En Jesús se cumple lo que expresa san Pablo (Fil. 2,
6-11) cuando afirma que “presentándose
con aspecto humano, se humilló hasta aceptar por obediencia la muerte y muerte
de cruz”, lo cual le valió que “Dios
lo exaltó y le dio el Nombre que está sobre todo nombre, para que al nombre de Jesús,
se doble toda rodilla en el cielo, en la tierra y en los abismos, y toda lengua
proclame para gloria de Dios Padre: <Jesucristo es el Señor>”.
También nosotros no pocas veces nos sentimos abandonados
por Dios, sin reconocer que antes fuimos nosotros quienes nos alejamos de Él.
Cuántas veces decimos que Dios no nos escucha, que nos
prueba con enfermedades u otros males, que se ha olvidado que somos sus hijos,
sin acordarnos que hace tiempo que lo dejamos de amar y de imitar con una vida
de santidad.
Son esos los momentos en que debemos abandonarnos en sus
brazos de amor y misericordia, confiados en que su Providencia, aunque quizás
no se perciba, está presente para guiarnos por el camino del bien, con la
seguridad que si compartimos la suerte de Cristo en su pasión y muerte, seremos exaltados junto a Él
en la gloria del Padre por toda la eternidad.

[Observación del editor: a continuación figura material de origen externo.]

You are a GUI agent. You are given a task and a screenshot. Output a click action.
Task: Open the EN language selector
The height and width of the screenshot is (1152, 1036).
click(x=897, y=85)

Queridos hermanos: que la Eucaristía que vamos a recibir
en esta celebración nos haga esperar lo que creemos y que “por su Resurrección lleguemos a la gloria que anhelamos” (Or.
Postcomunión).
Padre
Ricardo B. Mazza. Párroco de la parroquia “San Juan Bautista”, en
Santa Fe de la Vera Cruz, Argentina.